8th Workshop on Building and Using Comparable Corpora






Benjamin K. Tsou

City University of Hong Kong
The Chinese University of Hong Kong
Hong Kong University of Science and Technology


Augmented Comparable Corpora and Monitoring Corpus in Chinese: LIVAC and SKETCH search engine compared


The increasing availability of numerous corpora has significantly contributed to the understanding of words in terms of their underlying semantic structures and lexical networks (e.g. COBUILD, WordNet etc.). Through data mining and information retrieval, research in this area has vastly expanded our appreciation that what constitutes lexical knowledge goes beyond synonymy, hyponymy, metonymy, meronymy, grammatical and other collocations. Furthermore, they are fundamental to a universalistic conceptual base of ontologies and knowledge representation which are often enriched by deeper and newer analysis. In this context, each language foregrounds specific features or nodes within this knowledge base by usually non-uniform means.

At the same time, the arrival of the age of Big Data has attracted extensive studies on the actual and dynamic use of language as contextualized (ala. Jakobson 1960) within a given society, especially through the mass media. What are foregrounded in this medium tend to have graded cognitive saliency characterizing members of the common speech community, and such shared knowledge is usually at great variance with the thesaurus approach and show noticeable localized features. It is proposed here that the two kinds of knowledge (thesauric vs cognitive-cultural) complement each other in human cognition, and are integral to it.

We draw on two large Chinese media databases Sketch (2.1 billion character tokens1 ) and LIVAC (550 million character tokens2 ) for illustration and discussion. The Sketch Engine in Chinese shows how apple is, as expected, primarily related to orange, peach, fruit, vegetable, food etc. At the same time three sub-corpora of LIVAC we draw on show that apple has a different set of saliency linkage with computer, iPhone, Jobs, roll out, share price, company etc. This linkage is related less to the universalistic semantic network for apple, than to the foregrounded awareness of apple as a cultural artifact in actual human social interaction and encoded as social knowledge (Park 1955, Longino 1990). We also show and examine how the salient information associated with apple varies across the three major Chinese speech communities: Beijing, Hong Kong and Taipei, reflecting social and societal differences, and regional developments, as well as variations over time. Similarly free-freedom in Chinese varies in associated saliency linkage in the three speech communities in interesting ways but also contrasts with the Sketch Engine results.

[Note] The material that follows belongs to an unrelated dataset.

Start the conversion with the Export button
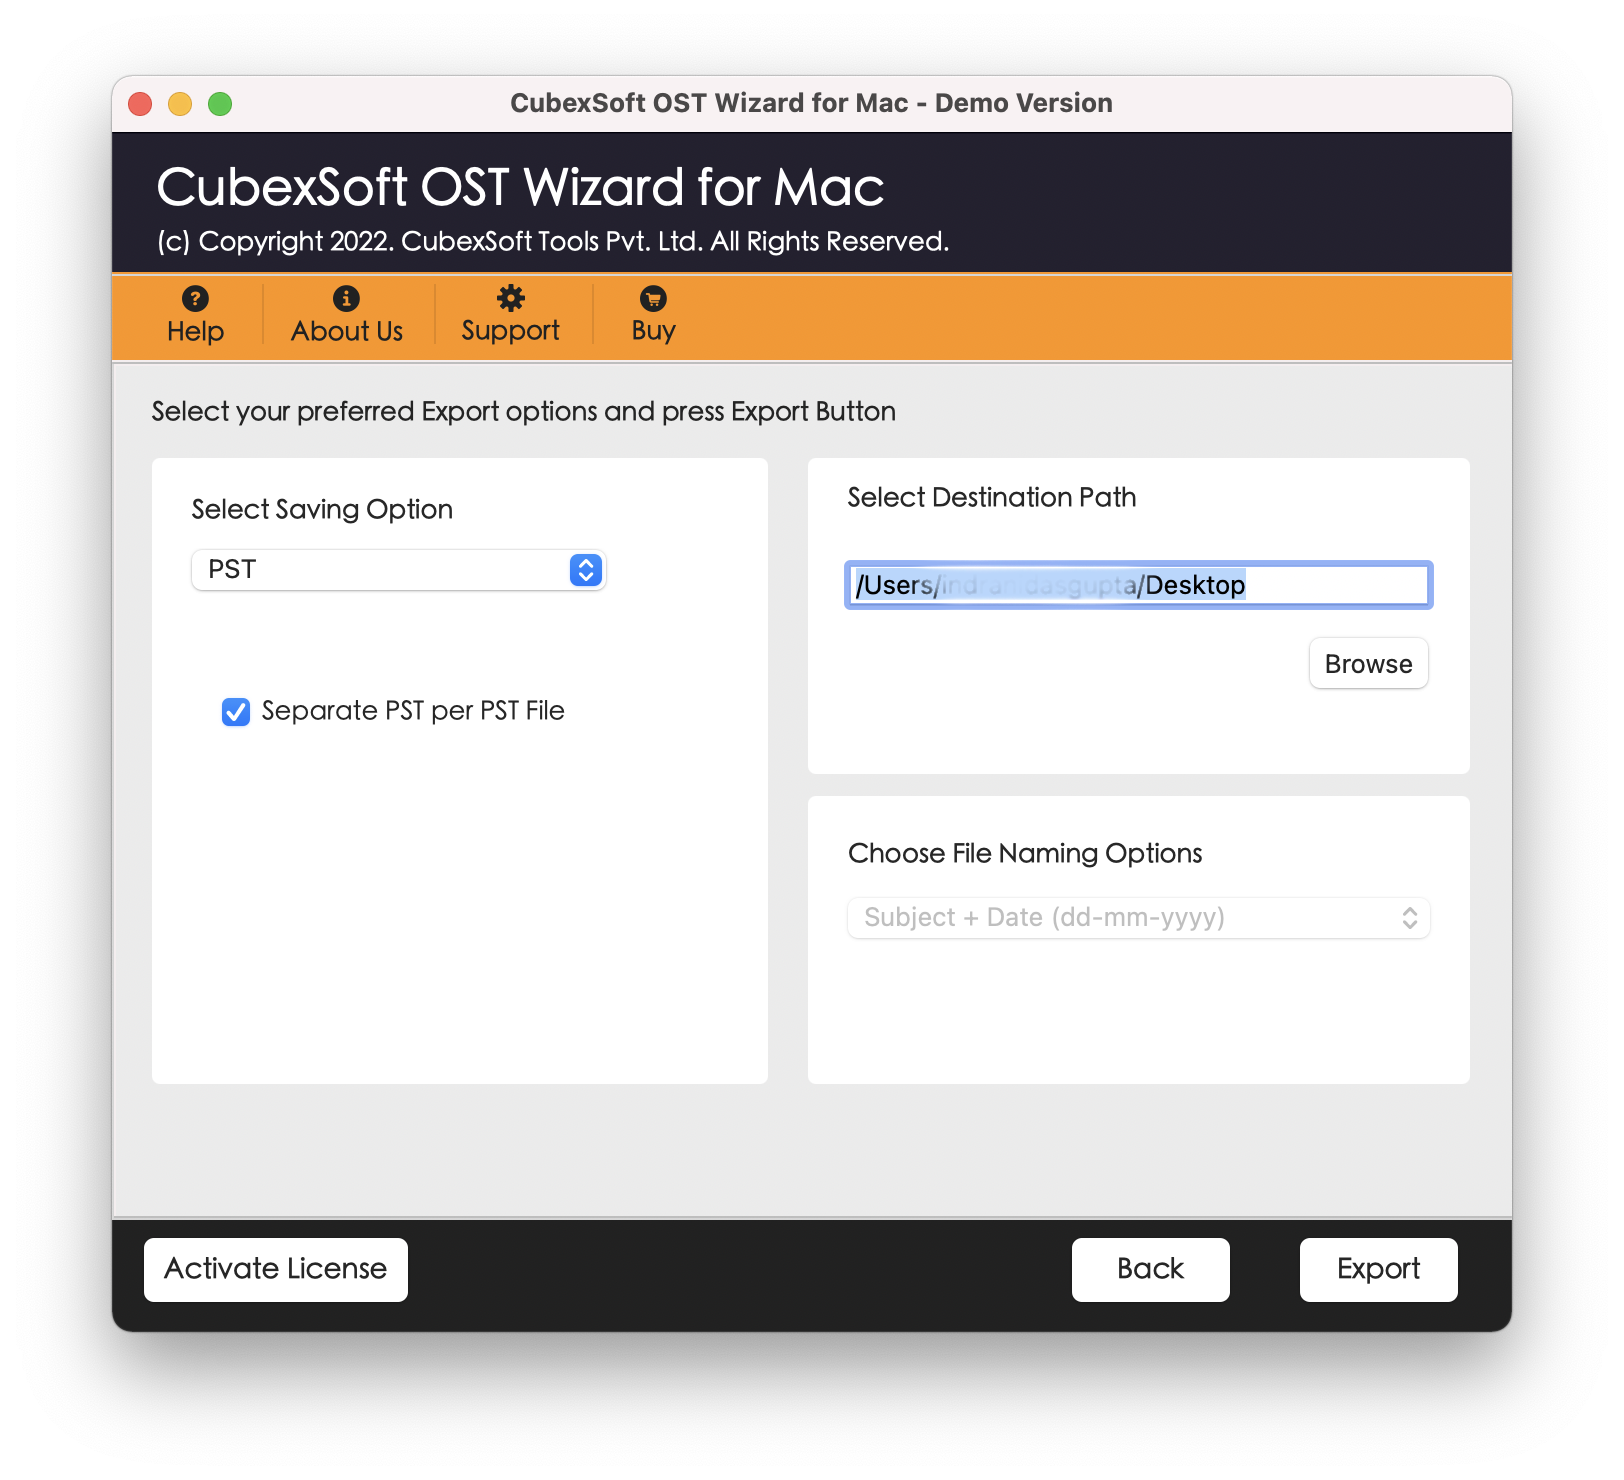click(x=1378, y=1269)
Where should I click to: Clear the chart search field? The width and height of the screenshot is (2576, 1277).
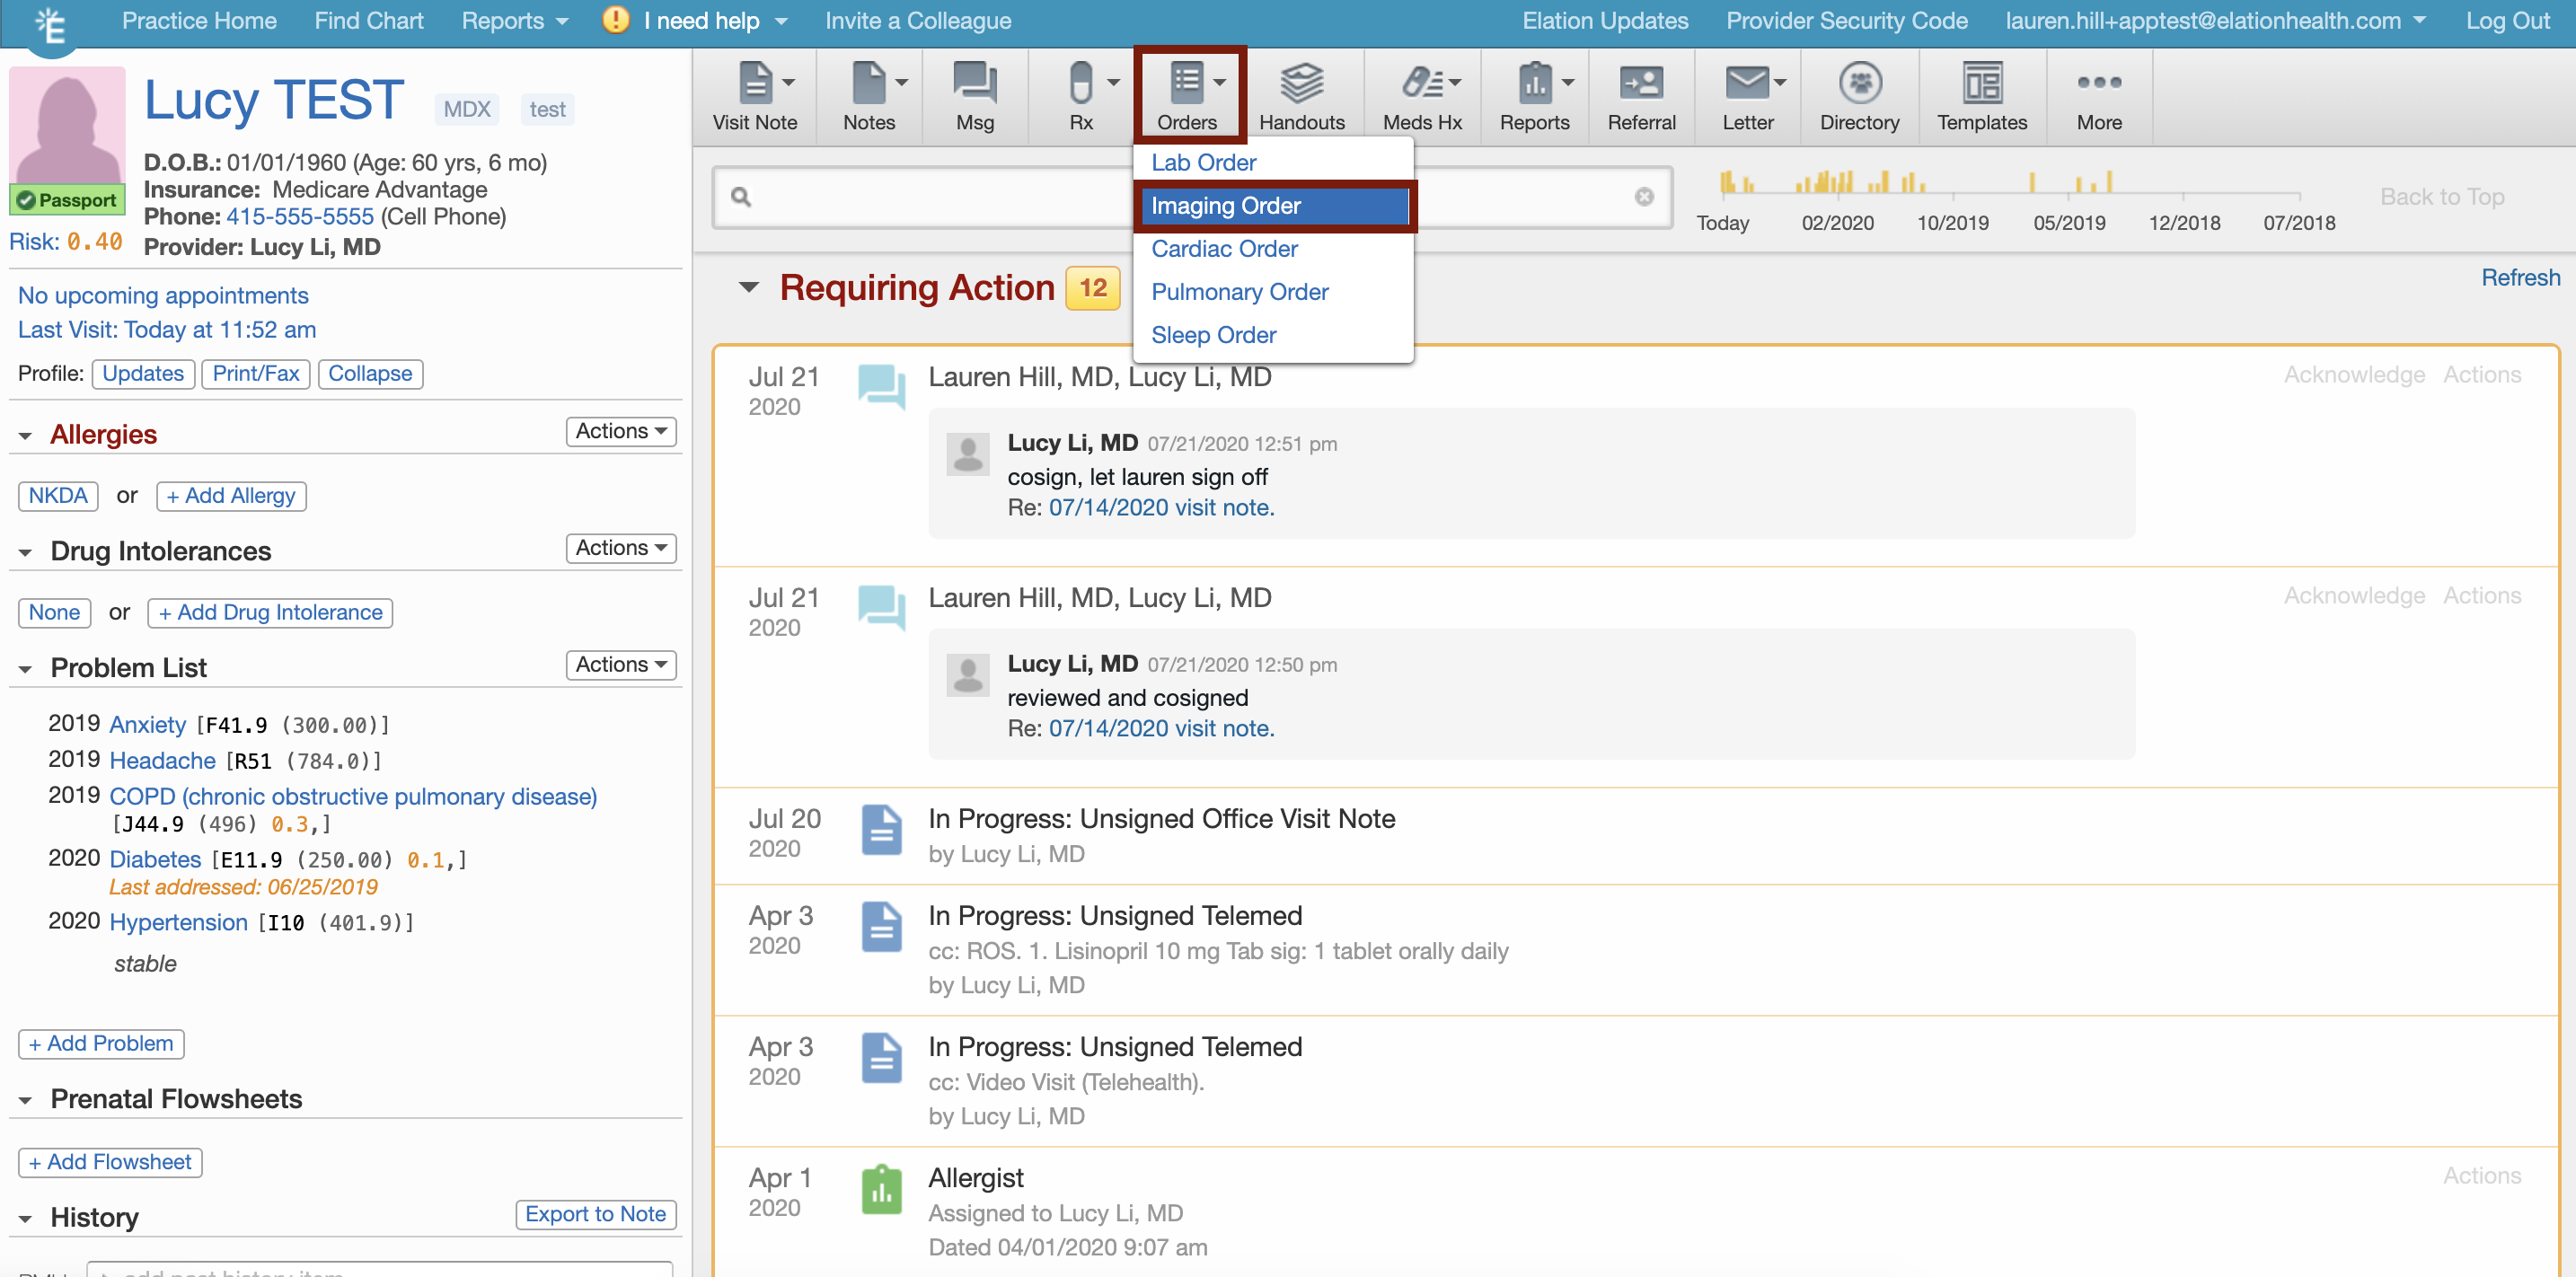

The above comparison in LIVAC is made possible by rigorous improvement to the common and simplistic approach to the cultivation and use of databases. The augmentation efforts included the rigorous cultivation of 3 comparable (sub-) corpora for Beijing, Hong Kong and Taipei through geographical (horizontal), chronological (vertical) and domain (topical) partitioning of what is often assumed to be a common linguistic database. This partitioning required well-reasoned pre-conceived criteria to ensure adequate equivalency in comparability in terms of size, period and depth of analysis.

To facilitate comparison we propose a Cognitive-cultural Salience Index (CSI) which draws on comparable corpus data (e.g. LIVAC) to provide comparison of the relative saliency of target words in the relevant corpus and presented as word clouds. The results are viewed in the light of the Sketch Engine output to explore how our appreciation of knowledge representation may be enhanced. It will also serve to echo the call to optimize our data collection efforts and to broaden our queries with data judiciously curated and cultivated.